これは試合のコメンテーターを務めていた野地俊二アナウンサー、金子勝彦さんも話していたことですが、この試合の韓国五輪代表は、丁寧なプレーが印象的でした。相手のホンジュラス五輪代表が引いていたこともあるのでしょうが、特に前半は、中盤からパスで組み立て、前線の選手もゴール前で細かく繋いで打開を試みる場面が多くありました。前線は欧州でプレーする選手で固められており、器用な選手が多いため、丁寧なプレーが出たのでしょうが、もう少し"強引さ"があっても良かったのではないかと思います。

これまでの韓国代表は、"強引"で"我武者羅"な選手が多い印象でした。今回のような"丁寧さ"や"上手さ"が目立つチームも面白いですが、もう少し"韓国らしさ"が出た方が、相手としては戦いにくいのではないかと思います。今回のリオ五輪メンバーが、A代表でどのようなプレーを披露するのか、W杯予選で楽しみにしたいところです。

■決勝に進出する2チームは…!?
リオ五輪の男子サッカーはベスト4が出揃いました。ブラジル五輪代表、ホンジュラス五輪代表、ナイジェリア五輪代表、ドイツ五輪代表が決勝進出を懸けて準決勝を戦います。

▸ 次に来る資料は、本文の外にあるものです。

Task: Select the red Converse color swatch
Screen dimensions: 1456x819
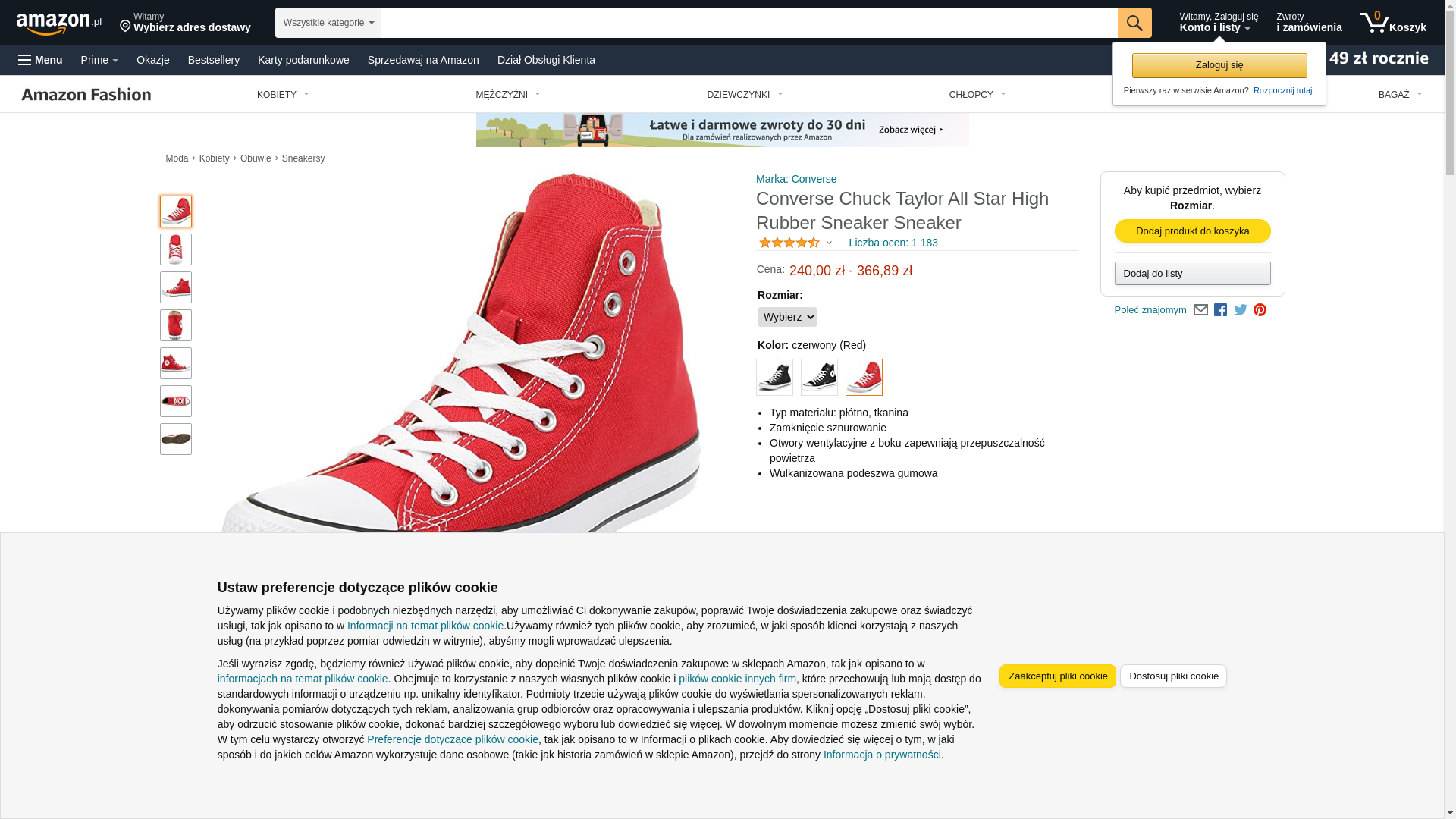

グループリーグでは得点力不足に悩まされたブラジル五輪代表ですが、コロンビア五輪代表に2-0で快勝してベスト4入りとなりました。準決勝では、ホンジュラス五輪代表と戦います。エースのFWネイマールにもゴールが生まれ、徐々にエンジンがかかり始めています。しかし、ホンジュラス五輪代表は守備が堅く、身体能力も高いチーム。ゴールが奪えない時間が長く続くと、徐々にホンジュラス五輪代表のペースになるでしょう。早い時間帯でのゴールが求められます。

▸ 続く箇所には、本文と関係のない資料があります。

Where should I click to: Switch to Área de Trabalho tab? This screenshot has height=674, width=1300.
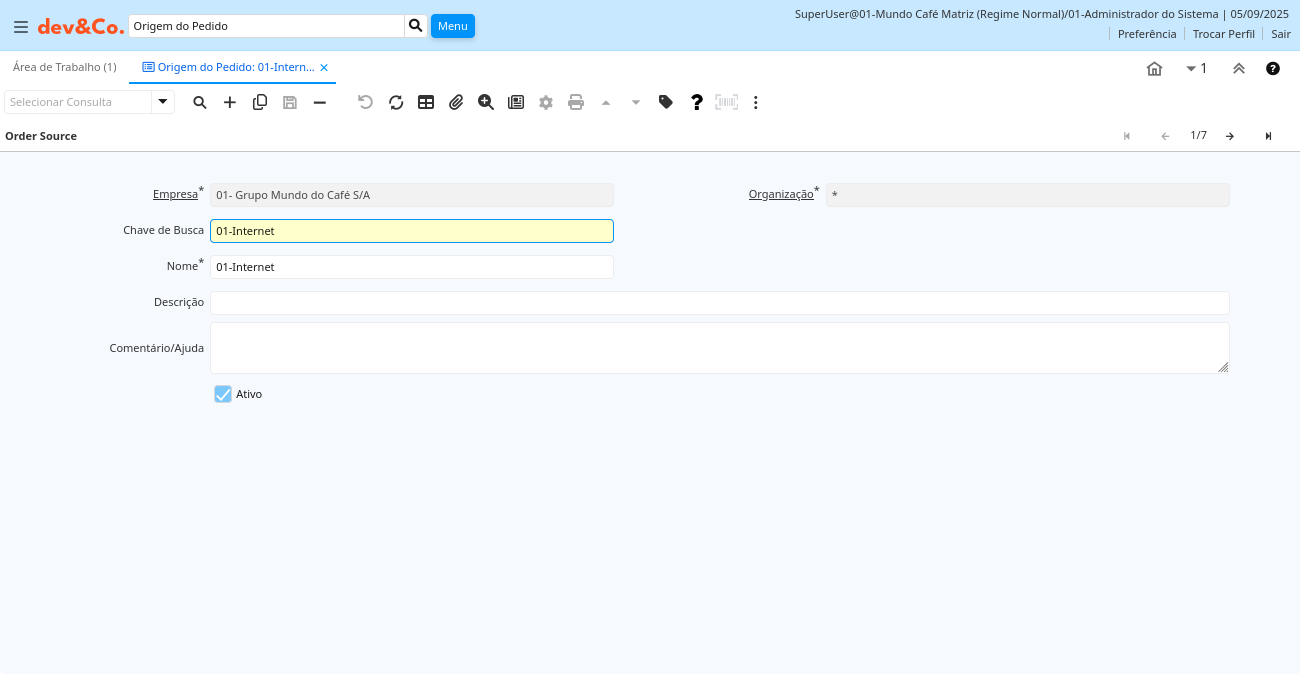[x=64, y=67]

大会前はピッチ外で多くの問題を抱えていたナイジェリア五輪代表ですが、気付けばベスト4まで駒を進めてきました。非常に意外でしたが、ピッチ上で結果を出すあたりは流石です。一方のドイツ五輪代表は、爆発的な攻撃力でベスト4に進みました。A代表にも選ばれるMFマックス・マイヤーらの躍動が目立ちます。ナイジェリア五輪代表は、やはり守備に難点があります。ドイツ五輪代表の攻撃を食い止めることができるのか、注目ですね。

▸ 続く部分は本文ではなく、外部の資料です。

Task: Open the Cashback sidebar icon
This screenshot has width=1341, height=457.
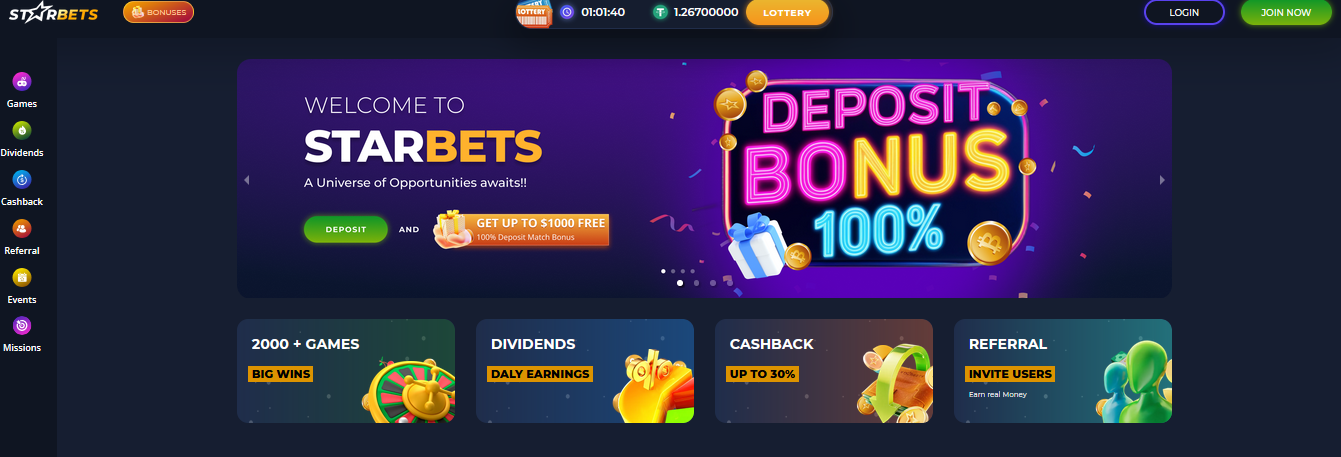Action: point(22,179)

決勝に駒を進める2チームを予想するのならば、ブラジル五輪代表とドイツ五輪代表を挙げます。前者は、開催国として会場の後押しを受けることができますし、チームとしても徐々に上げてきている。前半のうちに先制ゴールを挙げることができれば、決勝に進めるでしょう。ドイツ五輪代表は攻守に安定感があります。ナイジェリア五輪代表も面白いチームですが、守備面で劣るため、勝利は厳しいのではないでしょうか。